Aim of the exercise: Rewrite each of the entries below with "screenshot" swapped for "screen capture" and everything else unchanged. Omit the pictures from your output.

Data listing:
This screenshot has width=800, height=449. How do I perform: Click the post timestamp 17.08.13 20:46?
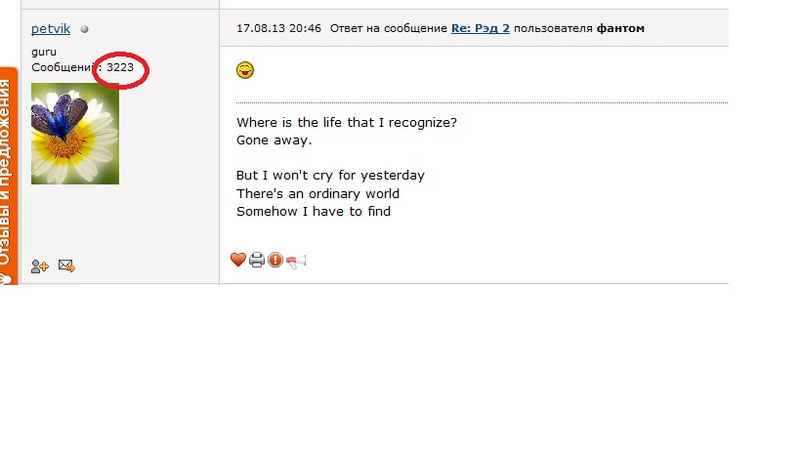[279, 29]
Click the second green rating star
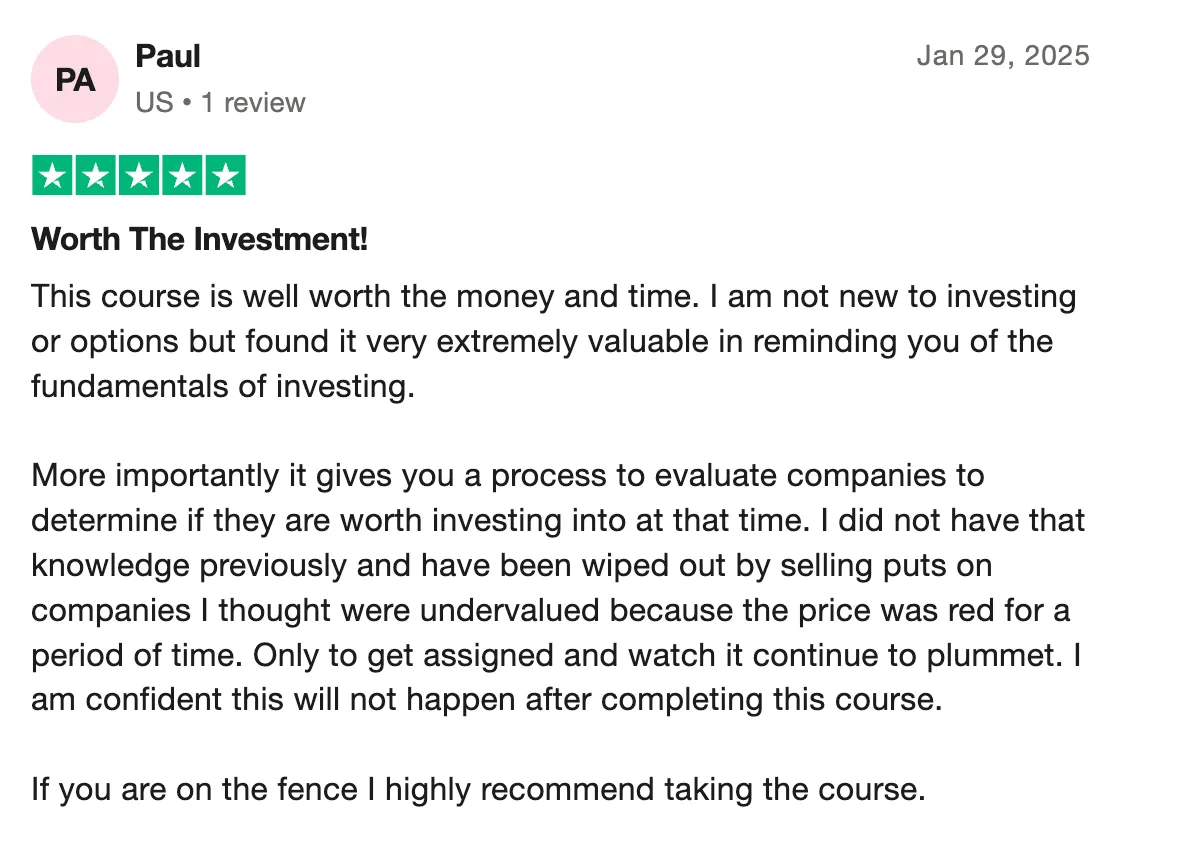Image resolution: width=1178 pixels, height=850 pixels. coord(95,175)
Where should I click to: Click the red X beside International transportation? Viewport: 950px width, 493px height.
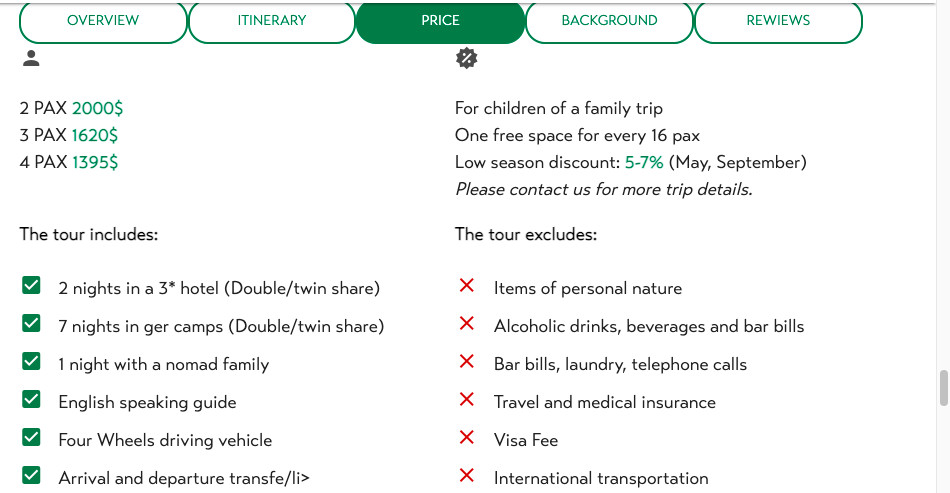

Task response:
This screen capture has width=800, height=449. How do I perform: Click the post timestamp 17.08.13 20:46?
[279, 29]
Click the second green rating star
Image resolution: width=1178 pixels, height=850 pixels. coord(95,175)
Where should I click to: Click the red X beside International transportation? Viewport: 950px width, 493px height.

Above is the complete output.